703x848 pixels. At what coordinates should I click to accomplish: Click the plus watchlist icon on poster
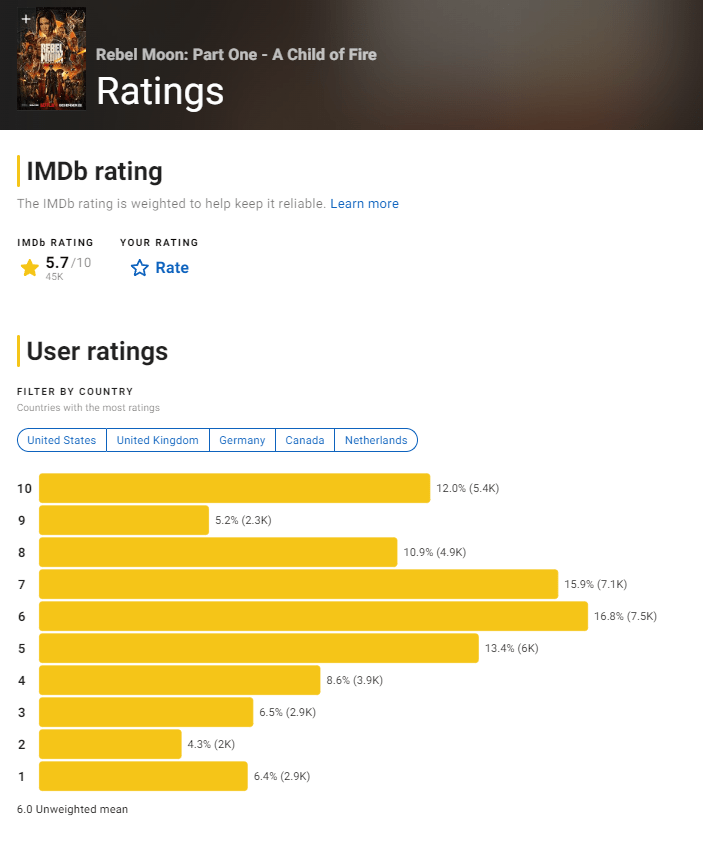(26, 20)
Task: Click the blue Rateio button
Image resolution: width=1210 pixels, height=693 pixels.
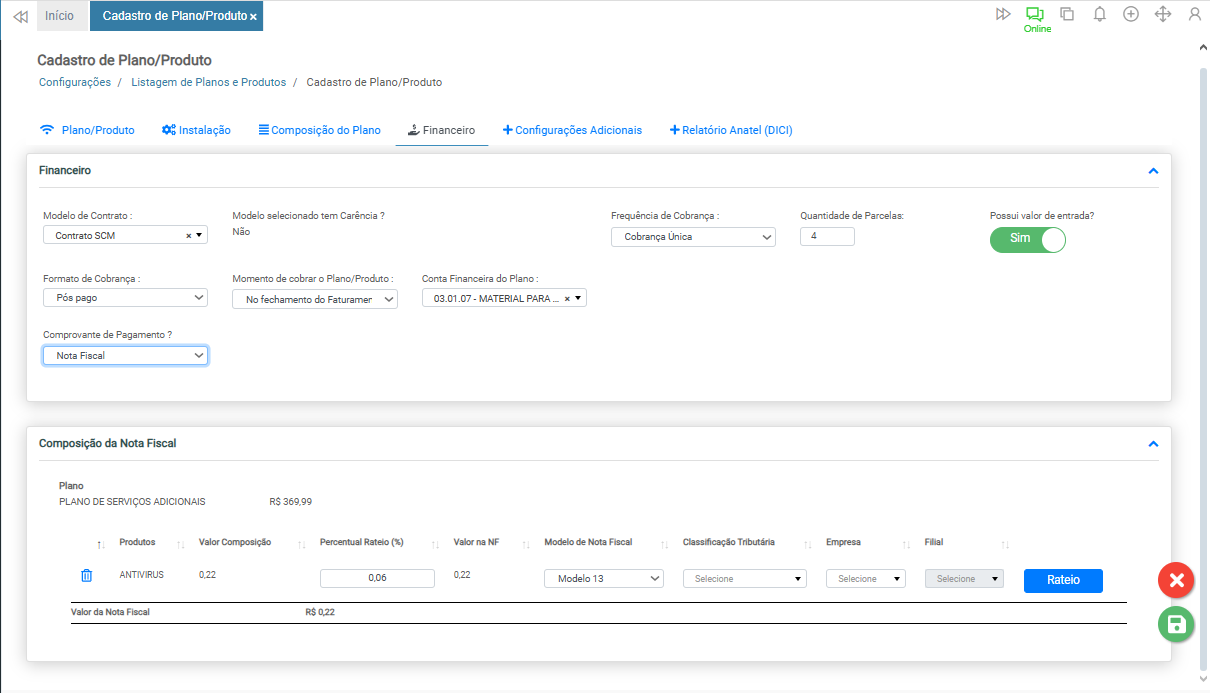Action: [1062, 580]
++++++
Reproduce the listing verbatim, pictures excluded.

703x848 pixels. At what coordinates should I click to accomplish: Click the plus watchlist icon on poster
(26, 20)
Task: Click the blue Rateio button
Image resolution: width=1210 pixels, height=693 pixels.
Action: [1062, 580]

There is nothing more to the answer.